▶ **WHAT THE TASK REQUIRES**
Turn the records, from their first line through the line containing "web store is", into a Markdown table with the columns Row and Text, putting a row number in Row and the line in Text. Leave out blank lines.

-- begin --

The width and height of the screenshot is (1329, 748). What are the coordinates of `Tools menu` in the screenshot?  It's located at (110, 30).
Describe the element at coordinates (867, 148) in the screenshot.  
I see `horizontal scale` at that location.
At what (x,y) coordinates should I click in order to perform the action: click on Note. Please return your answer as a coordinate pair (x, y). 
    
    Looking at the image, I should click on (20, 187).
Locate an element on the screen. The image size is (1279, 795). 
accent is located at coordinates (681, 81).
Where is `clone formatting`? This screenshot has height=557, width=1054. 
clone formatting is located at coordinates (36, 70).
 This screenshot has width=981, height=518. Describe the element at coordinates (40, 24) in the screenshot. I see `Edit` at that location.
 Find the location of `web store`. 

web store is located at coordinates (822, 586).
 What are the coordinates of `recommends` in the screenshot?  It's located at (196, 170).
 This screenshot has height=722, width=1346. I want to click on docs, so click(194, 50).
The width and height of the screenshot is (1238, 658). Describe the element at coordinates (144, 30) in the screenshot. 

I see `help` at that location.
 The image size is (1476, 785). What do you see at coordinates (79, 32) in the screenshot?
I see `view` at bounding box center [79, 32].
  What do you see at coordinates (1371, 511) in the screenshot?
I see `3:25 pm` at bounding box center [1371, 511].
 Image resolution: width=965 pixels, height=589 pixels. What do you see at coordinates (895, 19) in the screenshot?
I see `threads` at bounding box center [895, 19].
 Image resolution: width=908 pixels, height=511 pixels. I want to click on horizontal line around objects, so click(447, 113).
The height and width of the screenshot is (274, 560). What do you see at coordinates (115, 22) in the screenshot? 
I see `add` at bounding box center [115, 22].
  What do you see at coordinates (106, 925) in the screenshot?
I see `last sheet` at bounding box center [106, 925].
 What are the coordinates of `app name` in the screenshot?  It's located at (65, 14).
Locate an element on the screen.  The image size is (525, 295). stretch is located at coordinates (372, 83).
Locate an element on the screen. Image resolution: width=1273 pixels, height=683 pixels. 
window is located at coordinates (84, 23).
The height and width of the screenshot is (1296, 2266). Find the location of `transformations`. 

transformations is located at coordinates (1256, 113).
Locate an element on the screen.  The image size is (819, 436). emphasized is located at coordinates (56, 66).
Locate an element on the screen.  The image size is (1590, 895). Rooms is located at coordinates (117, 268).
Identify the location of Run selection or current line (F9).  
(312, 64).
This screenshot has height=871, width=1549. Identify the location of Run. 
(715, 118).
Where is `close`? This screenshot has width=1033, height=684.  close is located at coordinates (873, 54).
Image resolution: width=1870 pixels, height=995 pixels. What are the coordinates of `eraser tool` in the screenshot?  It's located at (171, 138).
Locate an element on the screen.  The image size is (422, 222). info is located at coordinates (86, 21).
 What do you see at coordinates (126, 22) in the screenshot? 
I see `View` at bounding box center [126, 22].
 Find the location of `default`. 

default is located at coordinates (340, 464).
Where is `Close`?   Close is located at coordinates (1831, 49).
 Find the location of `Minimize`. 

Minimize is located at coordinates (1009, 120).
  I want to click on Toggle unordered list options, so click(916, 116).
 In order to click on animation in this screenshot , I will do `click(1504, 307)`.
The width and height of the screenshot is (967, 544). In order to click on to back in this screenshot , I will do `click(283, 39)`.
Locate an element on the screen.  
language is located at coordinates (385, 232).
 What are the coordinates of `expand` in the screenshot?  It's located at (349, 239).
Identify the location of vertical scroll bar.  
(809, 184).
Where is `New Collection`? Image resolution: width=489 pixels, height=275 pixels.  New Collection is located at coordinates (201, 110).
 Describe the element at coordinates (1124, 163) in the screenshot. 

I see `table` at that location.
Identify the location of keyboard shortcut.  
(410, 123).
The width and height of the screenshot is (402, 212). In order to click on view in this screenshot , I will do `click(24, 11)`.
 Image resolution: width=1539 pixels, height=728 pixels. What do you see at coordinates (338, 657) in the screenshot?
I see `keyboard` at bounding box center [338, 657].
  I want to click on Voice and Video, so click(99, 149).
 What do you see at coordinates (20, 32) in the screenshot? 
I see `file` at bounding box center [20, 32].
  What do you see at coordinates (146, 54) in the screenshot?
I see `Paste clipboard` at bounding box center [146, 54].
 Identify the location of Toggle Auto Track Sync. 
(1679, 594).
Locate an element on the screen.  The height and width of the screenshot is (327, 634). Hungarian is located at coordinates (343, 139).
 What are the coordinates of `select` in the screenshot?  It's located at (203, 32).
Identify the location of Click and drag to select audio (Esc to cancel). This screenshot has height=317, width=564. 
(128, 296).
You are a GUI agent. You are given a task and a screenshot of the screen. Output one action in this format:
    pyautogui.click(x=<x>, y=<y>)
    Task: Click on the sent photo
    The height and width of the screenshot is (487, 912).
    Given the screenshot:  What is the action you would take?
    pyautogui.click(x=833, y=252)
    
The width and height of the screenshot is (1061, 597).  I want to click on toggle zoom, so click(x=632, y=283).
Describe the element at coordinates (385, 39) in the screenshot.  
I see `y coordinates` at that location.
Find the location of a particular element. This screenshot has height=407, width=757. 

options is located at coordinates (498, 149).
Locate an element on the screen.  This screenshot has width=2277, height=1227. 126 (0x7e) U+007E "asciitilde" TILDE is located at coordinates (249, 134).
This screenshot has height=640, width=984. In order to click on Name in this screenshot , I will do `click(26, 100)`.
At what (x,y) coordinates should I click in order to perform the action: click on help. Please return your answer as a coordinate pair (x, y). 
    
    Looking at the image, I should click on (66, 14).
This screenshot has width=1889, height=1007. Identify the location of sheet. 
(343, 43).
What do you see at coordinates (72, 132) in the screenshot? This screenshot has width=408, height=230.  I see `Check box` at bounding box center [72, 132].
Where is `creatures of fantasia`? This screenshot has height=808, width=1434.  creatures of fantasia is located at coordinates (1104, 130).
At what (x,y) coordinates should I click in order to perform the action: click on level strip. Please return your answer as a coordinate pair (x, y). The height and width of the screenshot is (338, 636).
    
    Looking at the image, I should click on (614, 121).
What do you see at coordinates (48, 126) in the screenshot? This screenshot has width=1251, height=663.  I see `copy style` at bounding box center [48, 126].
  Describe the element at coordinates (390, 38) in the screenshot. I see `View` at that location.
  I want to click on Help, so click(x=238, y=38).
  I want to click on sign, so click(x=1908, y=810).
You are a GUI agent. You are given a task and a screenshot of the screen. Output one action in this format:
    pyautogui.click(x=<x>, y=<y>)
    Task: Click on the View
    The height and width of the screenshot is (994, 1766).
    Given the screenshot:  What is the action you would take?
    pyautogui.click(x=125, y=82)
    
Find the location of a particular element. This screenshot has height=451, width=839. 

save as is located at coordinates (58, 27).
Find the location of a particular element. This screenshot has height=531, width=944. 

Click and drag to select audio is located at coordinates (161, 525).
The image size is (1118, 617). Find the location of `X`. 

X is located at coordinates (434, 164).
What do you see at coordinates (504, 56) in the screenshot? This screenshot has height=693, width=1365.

-- end --

▶ **CORRECT ANSWER**
| Row | Text |
|---|---|
| 1 | The width and height of the screenshot is (1329, 748). What are the coordinates of `Tools menu` in the screenshot?  It's located at (110, 30). |
| 2 | Describe the element at coordinates (867, 148) in the screenshot.   |
| 3 | I see `horizontal scale` at that location. |
| 4 | At what (x,y) coordinates should I click in order to perform the action: click on Note. Please return your answer as a coordinate pair (x, y).  |
| 5 |     Looking at the image, I should click on (20, 187). |
| 6 | Locate an element on the screen. The image size is (1279, 795).  |
| 7 | accent is located at coordinates (681, 81). |
| 8 | Where is `clone formatting`? This screenshot has height=557, width=1054.  |
| 9 | clone formatting is located at coordinates (36, 70). |
| 10 |  This screenshot has width=981, height=518. Describe the element at coordinates (40, 24) in the screenshot. I see `Edit` at that location. |
| 11 |  Find the location of `web store`.  |
| 12 | web store is located at coordinates (822, 586). |